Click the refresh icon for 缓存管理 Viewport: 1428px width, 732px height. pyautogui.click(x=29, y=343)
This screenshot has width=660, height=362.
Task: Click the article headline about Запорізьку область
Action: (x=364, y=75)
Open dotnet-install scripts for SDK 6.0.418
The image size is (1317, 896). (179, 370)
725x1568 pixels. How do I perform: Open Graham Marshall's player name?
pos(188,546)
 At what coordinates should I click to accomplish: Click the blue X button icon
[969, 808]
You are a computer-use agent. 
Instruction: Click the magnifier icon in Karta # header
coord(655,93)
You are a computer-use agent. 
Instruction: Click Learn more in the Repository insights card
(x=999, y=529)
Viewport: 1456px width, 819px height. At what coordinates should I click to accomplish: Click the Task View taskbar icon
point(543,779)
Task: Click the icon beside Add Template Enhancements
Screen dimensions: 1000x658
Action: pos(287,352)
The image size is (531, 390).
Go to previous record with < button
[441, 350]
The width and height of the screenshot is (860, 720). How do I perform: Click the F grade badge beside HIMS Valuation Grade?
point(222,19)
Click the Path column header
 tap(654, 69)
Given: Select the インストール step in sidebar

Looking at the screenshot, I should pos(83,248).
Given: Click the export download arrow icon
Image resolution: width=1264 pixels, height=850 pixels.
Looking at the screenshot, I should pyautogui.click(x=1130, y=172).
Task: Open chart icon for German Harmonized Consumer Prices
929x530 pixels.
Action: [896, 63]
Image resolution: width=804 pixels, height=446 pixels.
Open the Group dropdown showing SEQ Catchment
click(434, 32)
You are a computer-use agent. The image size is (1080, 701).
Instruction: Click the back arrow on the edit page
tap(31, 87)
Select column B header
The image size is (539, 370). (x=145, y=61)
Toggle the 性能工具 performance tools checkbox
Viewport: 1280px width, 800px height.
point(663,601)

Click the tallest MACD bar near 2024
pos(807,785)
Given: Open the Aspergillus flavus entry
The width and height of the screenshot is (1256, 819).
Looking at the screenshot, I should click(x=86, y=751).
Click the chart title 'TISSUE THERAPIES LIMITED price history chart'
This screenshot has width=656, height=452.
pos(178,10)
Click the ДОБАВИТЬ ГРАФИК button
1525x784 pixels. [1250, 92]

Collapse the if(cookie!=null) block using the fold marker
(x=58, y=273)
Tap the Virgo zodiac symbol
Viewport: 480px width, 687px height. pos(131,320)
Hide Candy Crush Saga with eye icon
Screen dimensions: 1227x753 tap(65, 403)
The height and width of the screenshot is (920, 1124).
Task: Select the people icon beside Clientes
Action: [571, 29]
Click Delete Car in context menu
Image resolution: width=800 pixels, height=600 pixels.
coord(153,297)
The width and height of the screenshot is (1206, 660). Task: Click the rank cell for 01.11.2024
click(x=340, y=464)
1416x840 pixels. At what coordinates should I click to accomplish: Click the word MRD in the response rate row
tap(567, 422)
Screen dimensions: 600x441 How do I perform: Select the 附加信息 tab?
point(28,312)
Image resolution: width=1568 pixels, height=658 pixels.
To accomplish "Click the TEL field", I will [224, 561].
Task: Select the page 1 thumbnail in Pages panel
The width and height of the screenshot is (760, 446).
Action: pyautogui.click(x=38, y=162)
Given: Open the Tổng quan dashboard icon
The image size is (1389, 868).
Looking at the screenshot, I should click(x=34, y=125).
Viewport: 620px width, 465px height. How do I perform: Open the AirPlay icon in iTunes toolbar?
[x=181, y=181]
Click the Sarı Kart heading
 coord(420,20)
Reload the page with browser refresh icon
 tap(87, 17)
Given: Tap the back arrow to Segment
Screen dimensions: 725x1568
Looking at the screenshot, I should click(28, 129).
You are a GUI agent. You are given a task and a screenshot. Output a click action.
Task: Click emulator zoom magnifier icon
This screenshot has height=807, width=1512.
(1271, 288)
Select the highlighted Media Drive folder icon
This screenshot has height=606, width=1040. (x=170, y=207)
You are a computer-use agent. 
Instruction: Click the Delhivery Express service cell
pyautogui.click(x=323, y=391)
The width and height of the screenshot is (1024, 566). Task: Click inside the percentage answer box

################

■ **Problem**:
From the records above, copy out unchanged every line from the one containing "Viewport: 1456px width, 819px" through the one containing "Looking at the screenshot, I should pos(83,248).", both included.

■ **The reply**:
Viewport: 1456px width, 819px height. At what coordinates should I click to accomplish: Click the Task View taskbar icon
point(543,779)
Task: Click the icon beside Add Template Enhancements
Screen dimensions: 1000x658
Action: pos(287,352)
The image size is (531, 390).
Go to previous record with < button
[441, 350]
The width and height of the screenshot is (860, 720). How do I perform: Click the F grade badge beside HIMS Valuation Grade?
point(222,19)
Click the Path column header
 tap(654, 69)
Given: Select the インストール step in sidebar

Looking at the screenshot, I should pos(83,248).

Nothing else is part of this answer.